Hosted by Steve Julian and Mark Lacter
Airs Tuesday mornings

Kevin Roderick of LA Observed on the late Mark Lacter

Nine years ago, KPCC hired a business analyst named Mark Lacter to talk about transportation here in Southern California and many, many other stories. Mark passed away last week. Tuesday morning is the time that he would have joined Steve Julian, KPCC's host of Morning Edition, to talk about some of the business stories here in Southern California that are topical and of interest to you. 

This Tuesday, Julian sat down with Kevin Roderick to talk about the special reporting legacy Mark Lacter left behind.

Q: Kevin Roderick, the founder and editor of LA Observed, you worked with Mark for quite a long time? 

Yes I did, Steve, although not as long as you, it turns out. He came to LA Observed in 2006, so not quite as long as he's been doing this.

Q: He had been with the L.A. Business Journal. What was it about his style, his writing, that attracted you?

Well, one thing is he was always just very clear about what he would talk about. He could take these complex economic and business issues and things like infrastructure and make them really interesting. And I thought he was the best of doing that in any business writer in Los Angeles area.

Q: He was so able to take complex stories and not dumbing them down at all, but making them accessible to everyday people.

And he absolutely loved doing that. This was a skill he brought with him from probably his newspaper days, and it was just something he really enjoyed doing. He especially liked telling stories about really complicated things that would seem boring in most people's hands, like the operations of the Port of Los Angeles or the airports. He just loved taking those and digging around and playing around with the material that's inherent in these operations and making a really compelling story out of it. 

Q: One thing I noticed about his reporting with us was that, at the end of the segment, he would always have some sort of prediction: "This is not going to happen anytime soon." Did you find that coming through in his writing as well?
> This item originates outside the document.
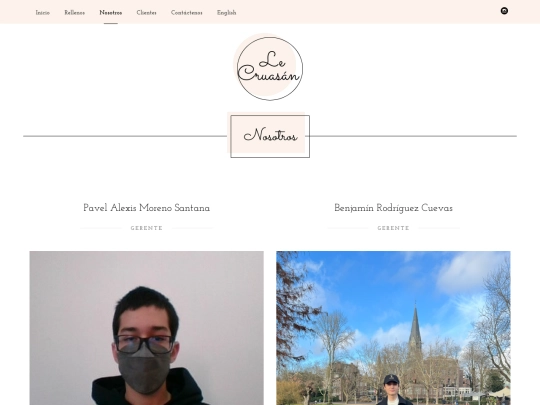
Task: Open the photo of masked man with glasses
Action: point(146,328)
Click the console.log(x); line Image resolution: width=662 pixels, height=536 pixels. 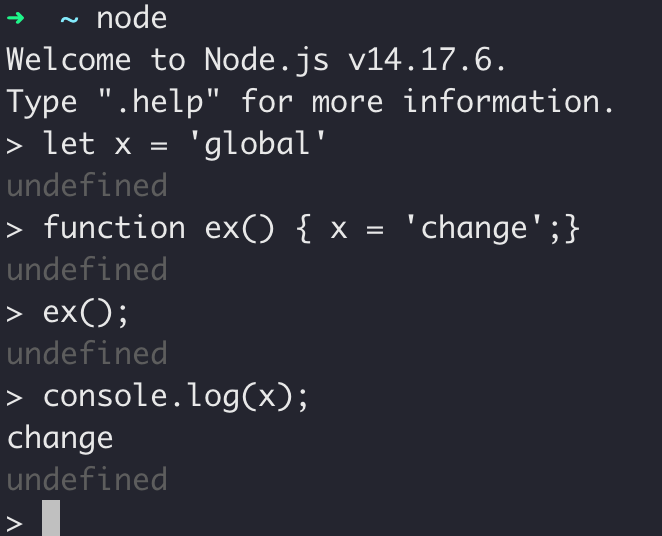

He did have a strong point of view, and I think that's one of the things that made him magical as a writer on the blog. Now it's also a hot button thing; that was what made him controversial to some people. He had strong opinions about things like transit in Los Angeles. ... [With public transit,] he understood  it conceptually, and he liked seeing it work in other cities. He just was unconvinced that Los Angeles was the kind of place that was going to become transit-dependent or a lot of people would start riding the light rail and subways. […] And he was only slowly coming around to that. ... It's just one of those areas where he was kind of opinionated.

Q: Didn't you try to handcuff him and take him onto the Green Line or something? 

I told him, ... "Mark, one of these days." I've been taking the Expo Line downtown and enjoying it and riding the rails all over the city, and I was going to have to take him on. I wish we'd been able to do that.

Q: That opportunity will not come, and the hole that Mark leaves behind in his reportage, I don’t know how it gets filled in that same style, because he was just one of a kind. 

Well, you know, your segments here on Tuesday mornings with him were, I think, very special moments in Los Angeles radio. You guys obviously had a very good rapport. But he was also communicating really important issues, I think, and it was a great forum for that, and he will be very much missed in this forum and all of his others. 

Q: Who takes his place with you? And how do you handle that as an editor?

... He came to me in 2006 and said he would like to start writing a blog. He had never been online, and he really wanted an online forum, and it just sort of grew out of that. He took it from writing just about business to writing about city hall politics and transportation issues. And if it wasn't for him, we would probably not have a business component at the LA Observed. And I'm not sure we're going to have one going forward. It's going to be a matter of sitting down and talking to other people and seeing if there's someone else who would like to do it. But it may just be something that lived and died with Mark Lacter. Something we're unable to continue to doing, but I don't know that for sure yet, still too fresh.

A funeral service for Lacter will be held at noon Sunday, followed by a reception. More details at LA Observed.

Correction: An earlier version of this story misstated when Mark Lacter died.